China will expand its national emissions trading system (ETS) to new sectors and introduce absolute carbon caps under an updated climate plan submitted to the UN Framework Convention on Climate Change (UNFCCC) on Monday November 3.

    China’s 2035 Nationally Determined Contribution (NDC) Report outlines an economy-wide goal to cut greenhouse gas (GHG) emissions by 7-10% from their peak level by 2035. 

    The target marks a key step in China’s path toward carbon neutrality before 2060 and confirms the government’s intention to rely more heavily on market-based instruments to meet its climate goals.

    Under the plan, the ETS will expand beyond the power sector to cover steel, cement, aluminium and other high-emission industries. It will gradually introduce paid allocations and new trading instruments, alongside a dual-control system that manages both total and intensity-based emissions. The document says China aims to build a “more effective, dynamic and internationally influential carbon market” by 2035.

    The NDC also commits to strengthening the legal framework for climate governance, with new and revised laws on energy, renewables and circular economy management. The voluntary carbon market will continue to develop in parallel with the compliance system to support projects that deliver environmental and socio-economic co-benefits.

    Energy transition targets remain central to the 2035 plan. Non-fossil fuels are expected to supply more than 30% of total energy consumption by 2035, with wind and solar capacity rising sixfold from 2020 levels to around 3.6 terawatts (TW). Forest stock volume will exceed 24 billion cubic meters, and new-energy vehicles will make up the majority of new car sales.

    The plan’s modelling draws on national GHG inventory data and IPCC-aligned assessment tools covering all major gases and sectors. The government describes the updated NDC as reflecting China’s “highest possible ambition” under the Paris Agreement.

    For non-CO2 gases, the plan targets a 30% reduction in hydrofluorocarbon (HFC) production and consumption from baseline levels and an 85% utilization rate for livestock waste. Methane and nitrous oxide management will be strengthened across energy, agriculture and waste sectors with new measurement, reporting and verification standards.

    Carbon sinks remain a foundation of China’s mitigation approach.

    Forest coverage is set to rise above 26%, soil and water conservation rates to 75%, and ecological redlines will continue to protect at least 3.15 million square kilometers of land.
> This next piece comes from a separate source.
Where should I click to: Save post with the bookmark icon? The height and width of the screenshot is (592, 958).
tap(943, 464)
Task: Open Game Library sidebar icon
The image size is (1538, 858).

    Adaptation measures focus on disaster prevention, water and agricultural resilience, and climate-proofing infrastructure under the National Climate Adaptation Strategy 2035, which aims to make China a climate-resilient society by mid-decade.

    The NDC also details plans to expand carbon-measurement centers, standardize product-level carbon footprints and publish annual GHG inventories. Financing will be supported through green and transition bonds, investment funds and fiscal policies aligned with national carbon goals.
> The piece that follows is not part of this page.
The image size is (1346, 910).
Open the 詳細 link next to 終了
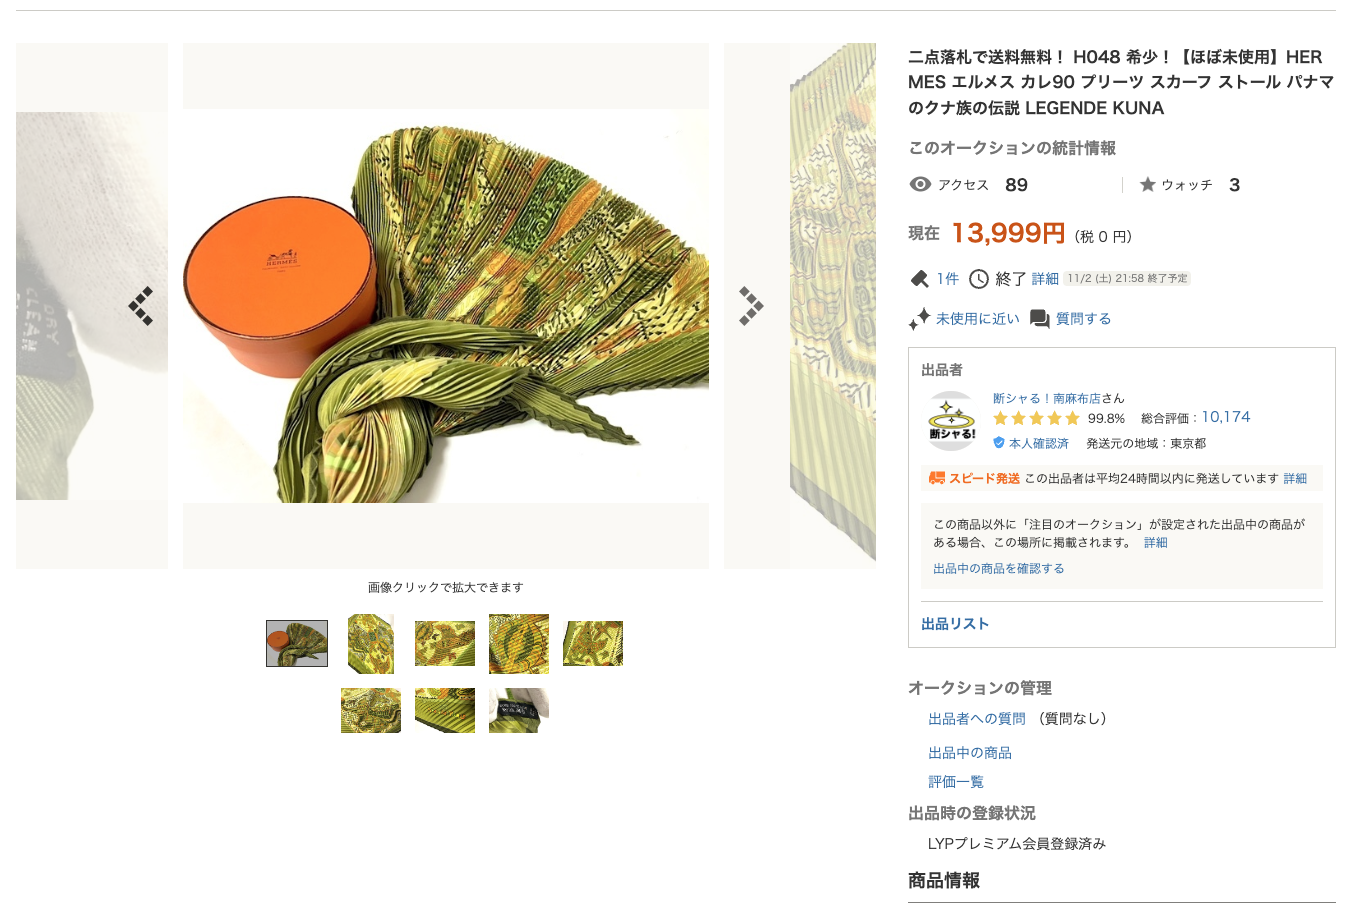pos(1045,279)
    On the international front, China reaffirmed its commitment to the Paris Agreement’s multilateral framework and called on developed nations to reach net zero “well before 2050” while providing predictable climate finance and technology transfer.

    Beijing said it has mobilized 177 billion yuan ($24.84 billion) since 2016 to support 42 developing countries through 54 South–South cooperation agreements, including low-carbon demonstration zones and training programs.

    The report also opposes “unilateralism, protectionism and politicization” in global climate policy and highlights cooperation under global and regional platforms such as the G20, BRICS and the Belt and Road Initiative, which support economic, infrastructure and climate collaboration.

    Annexes to the submission outline climate goals for Hong Kong and Macau. Hong Kong aims to cut emissions 50% from 2005 levels by 2035 and reach carbon neutrality by 2050, while Macau plans to peak emissions by 2030 and reduce total GHGs by at least 5% by 2035 compared with 2030 levels. Both intend to achieve 100% zero-emission new vehicle sales by 2035.

    The 2035 NDC signals China’s pivot toward quantifiable, economy-wide emissions-level targets and deeper reliance on market instruments. The planned expansion of the ETS and adoption of absolute carbon limits are expected to strengthen the role of carbon trading in meeting national decarbonization objectives and shape China’s engagement in global climate cooperation.